Islamistische Terrorverdächtige dürfen abgeschoben werden

Zwei mutmaßliche islamistische Gefährder scheiterten am Dienstag mit ihrer Klage vor dem Bundesverwaltungsgericht. Sie hatten sich juristisch gegen ihre Abschiebung gewehrt (Symbolbild).
Zwei mutmaßliche islamistische Gefährder scheiterten am Dienstag mit ihrer Klage vor dem Bundesverwaltungsgericht. Sie hatten sich juristisch gegen ihre Abschiebung gewehrt (Symbolbild).  © DPA

Leipzig - Terrorverdächtige dürfen zum Schutz vor möglichen Anschlägen in Deutschland abgeschoben werden. Dies entschied das Bundesverwaltungsgericht am Dienstag in zwei Grundsatzentscheidungen.

Das Gericht in Leipzig wies damit die Klagen zweier mutmaßlicher islamistischer Gefährder ab. Sie hatten sich juristisch gegen ihre vom Innenministerium Niedersachsens angeordneten Abschiebungen gewehrt.

Es ist das erste Mal, dass das oberste deutsche Verwaltungsgericht über Abschiebungen auf Grundlage von Paragraf 58a des Aufenthaltsgesetzes entschieden hat.

Die Regelung besagt, dass "gegen einen Ausländer auf Grund einer auf Tatsachen gestützten Prognose zur Abwehr einer besonderen Gefahr für die Sicherheit der Bundesrepublik Deutschland oder einer terroristischen Gefahr ohne vorhergehende Ausweisung eine Abschiebungsanordnung erlassen" werden kann.

Die niedersächsischen Sicherheitsbehörden hatten die 27 und 21 Jahre alten Männer als Gefährder eingestuft. Sie wurden bei einer Razzia im Februar in Göttingen gefasst. Beide sympathisierten demnach mit der Terrormiliz IS und planten Gewalttaten oder gar einen Terroranschlag mit vielen Opfern.

Die Männer sind in Deutschland geboren und aufgewachsen. Sie wurden inzwischen nach Algerien sowie Nigeria abgeschoben.

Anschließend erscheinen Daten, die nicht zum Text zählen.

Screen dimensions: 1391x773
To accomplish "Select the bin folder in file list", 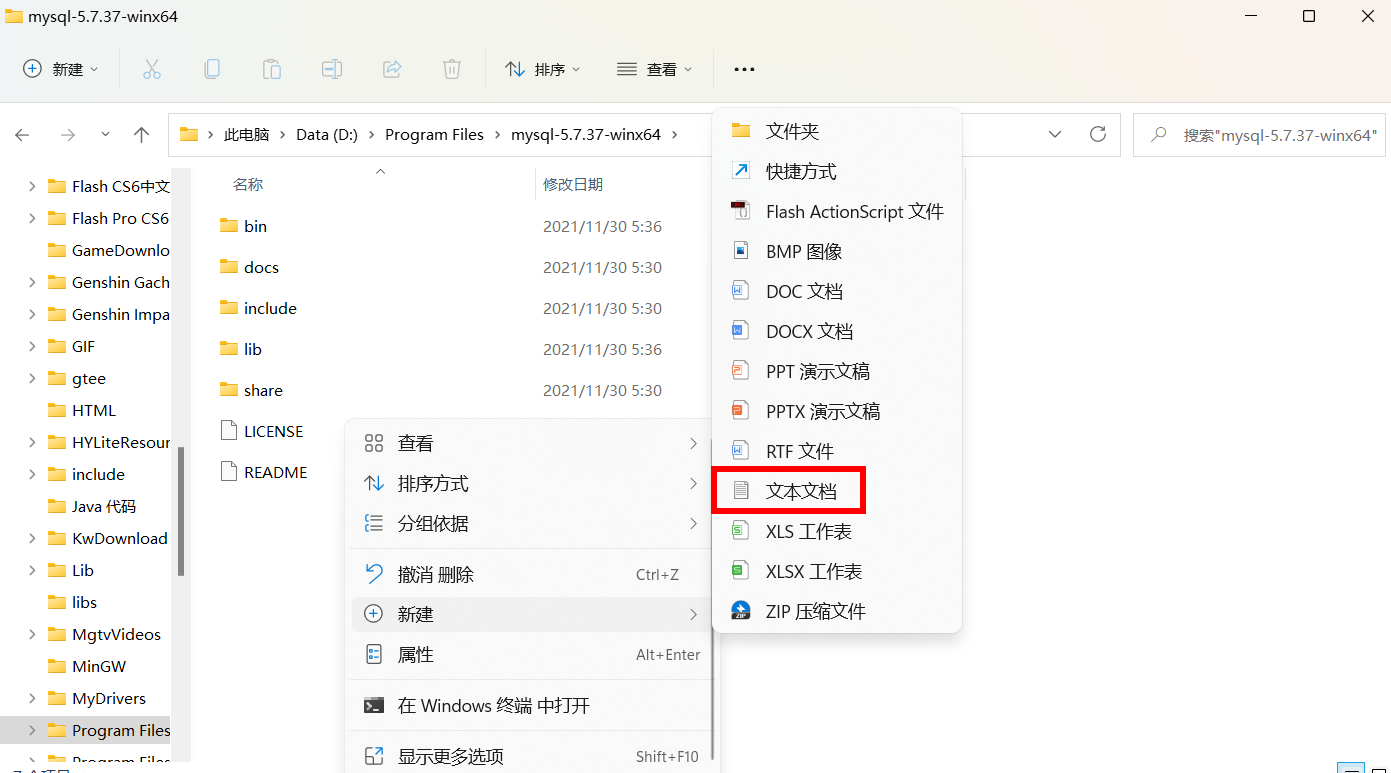I will click(255, 226).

Es ist das erste Mal, dass das Bundesverwaltungsgericht über Abschiebungen auf Grundlage von Paragraf 58a des Aufenthaltsgesetzes entschieden hat.
Es ist das erste Mal, dass das Bundesverwaltungsgericht über Abschiebungen auf Grundlage von Paragraf 58a des Aufenthaltsgesetzes entschieden hat.  © DPA

Die Anwälte der Kläger machten geltend, von ihren Mandanten gehe keine Gefahr aus. Ihre Äußerungen zu Gewalttaten seien nicht ernst gemeint oder von den Behörden überinterpretiert worden. "Es sind nur Worte, mit denen er um sich geworfen hat", sagte die Anwältin des jüngeren Klägers.

Das überzeugte das Bundesverwaltungsgericht jedoch nicht. Beide Männer seien fest in die salafistische Szene eingebunden gewesen. Bei dem Algerier komme eine allgemeine Gewaltbereitschaft hinzu, der junge Mann mit nigerianischer Staatsangehörigkeit habe in einem Chat detaillierte Überlegungen zu einem Terroranschlag angestellt.

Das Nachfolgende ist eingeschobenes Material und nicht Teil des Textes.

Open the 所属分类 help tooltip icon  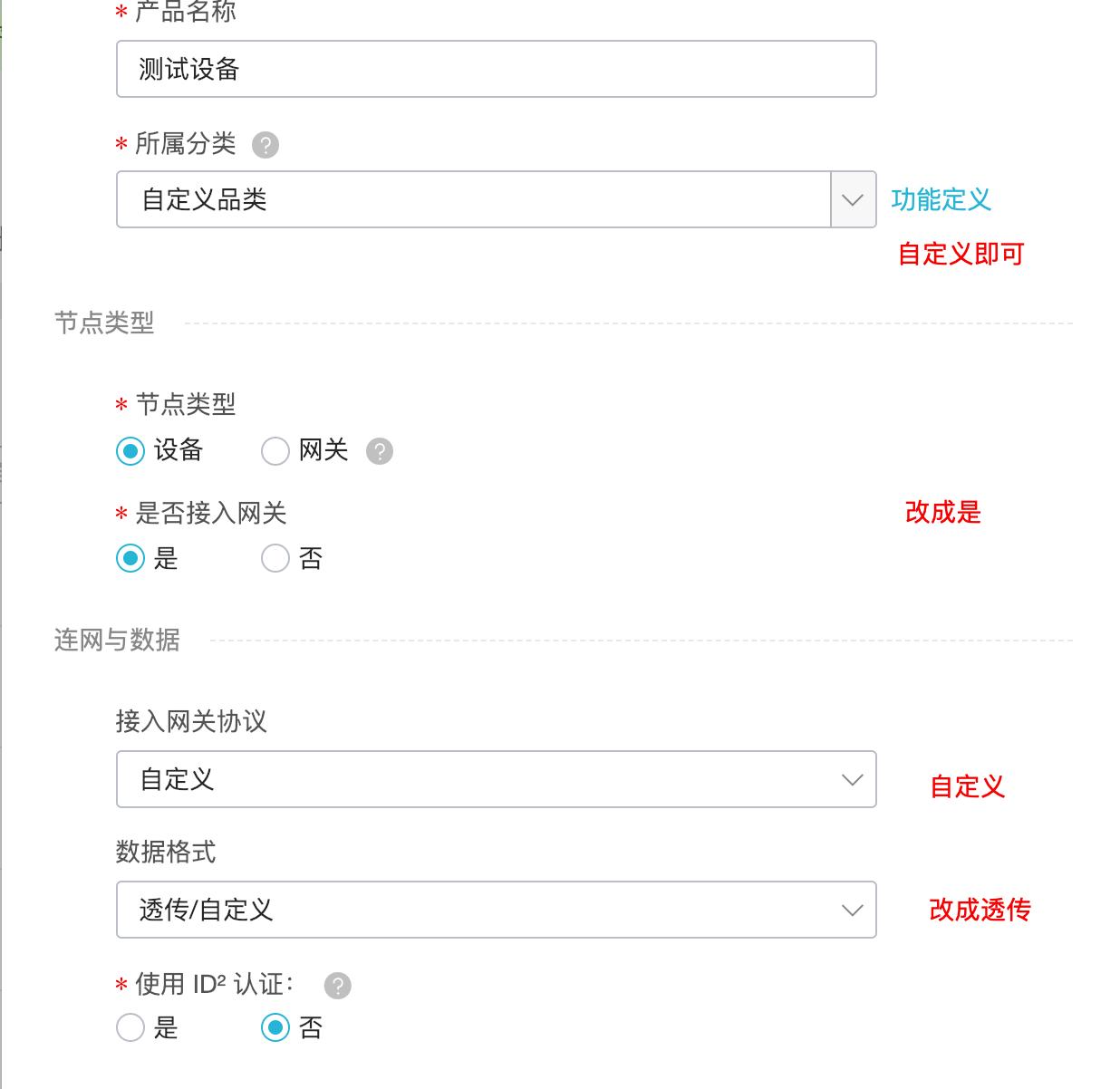(264, 145)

Aus Sicht des 1. Senats bedarf es für die Abschiebungsanordnung keiner konkreten Gefahr. Es reiche eine "auf Tatsachen gestützte Gefahrenprognose einer Bedrohungslage, bei der sich das vom Ausländer ausgehende Risiko einer sicherheitsgefährdenden oder terroristischen Tat jederzeit aktualisieren und in eine konkrete Gefahr umschlagen kann".

Die Möglichkeit einer Abschiebung nach Paragraf 58a des Aufenthaltsgesetzes besteht in Deutschland schon seit 2005. Die Bundesländer haben jedoch erst nach dem Terroranschlag auf den Berliner Weihnachtsmarkt begonnen, die harte Linie auch anzuwenden. Bundesweit sind bisher rund zehn Abschiebungen angeordnet worden. Beim Bundesverwaltungsgericht sind sieben Klagen dagegen eingegangen.

Das niedersächsische Innenministerium hatte gegen die beiden Männer auch noch ein unbefristetes Einreise- und Aufenthaltsverbot verhängt. Über die Rechtmäßigkeit dieser Verfügung muss das Verwaltungsgericht Göttingen entschieden.